In the lines below, swap "breadcrumb link" for "navigation link" and leave everything else unchanged. Omit the pictures from your copy.

## start GIVEN RECORDS

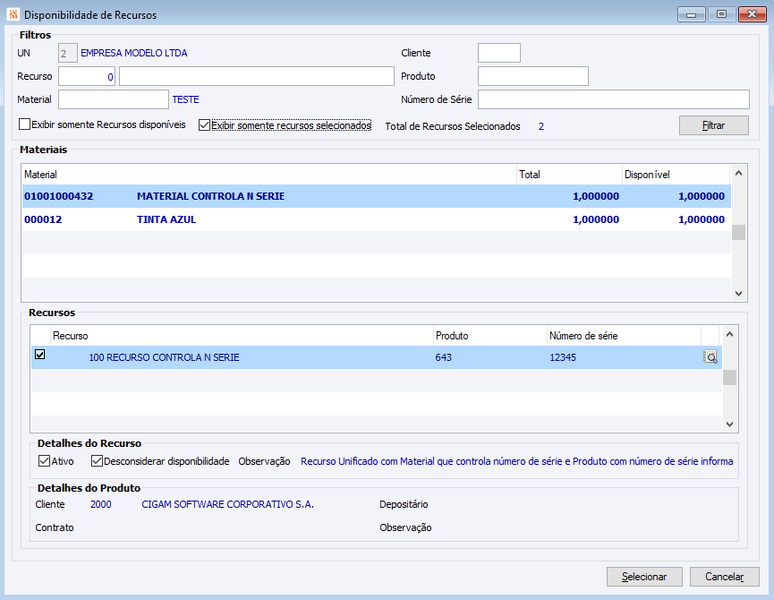
Task: Focus the Produto filter input field
Action: 533,76
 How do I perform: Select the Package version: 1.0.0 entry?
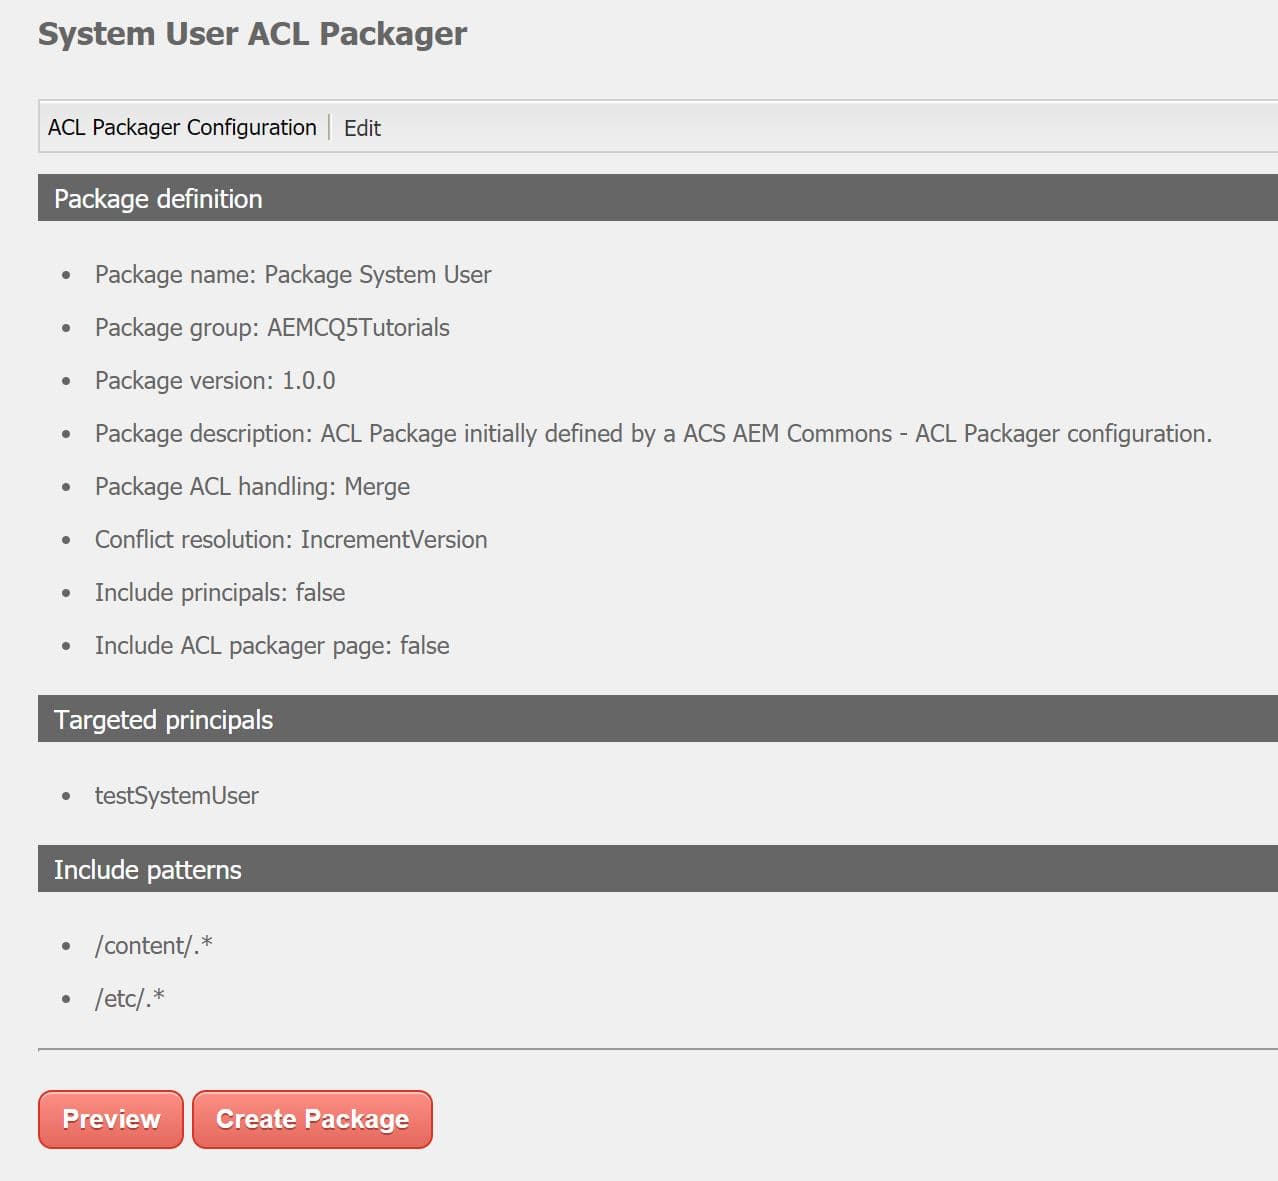click(215, 380)
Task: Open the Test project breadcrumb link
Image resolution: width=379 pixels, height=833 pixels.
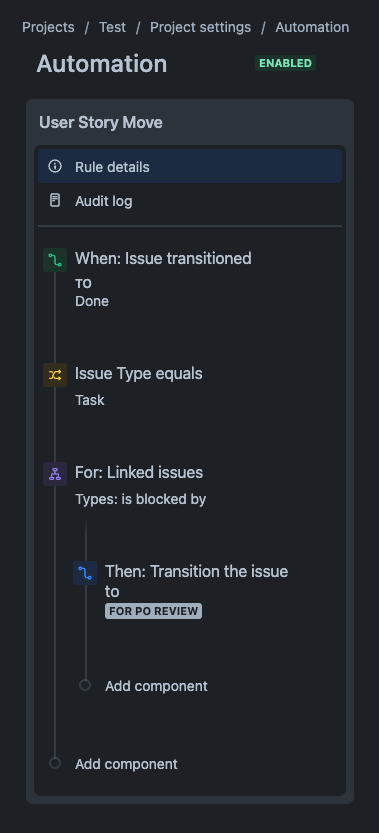Action: pyautogui.click(x=113, y=27)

## end GIVEN RECORDS

#### [RESPONSE BELOW]
Task: Focus the Produto filter input field
Action: 533,76
 How do I perform: Select the Package version: 1.0.0 entry?
click(215, 380)
Task: Open the Test project navigation link
Image resolution: width=379 pixels, height=833 pixels.
Action: pyautogui.click(x=113, y=27)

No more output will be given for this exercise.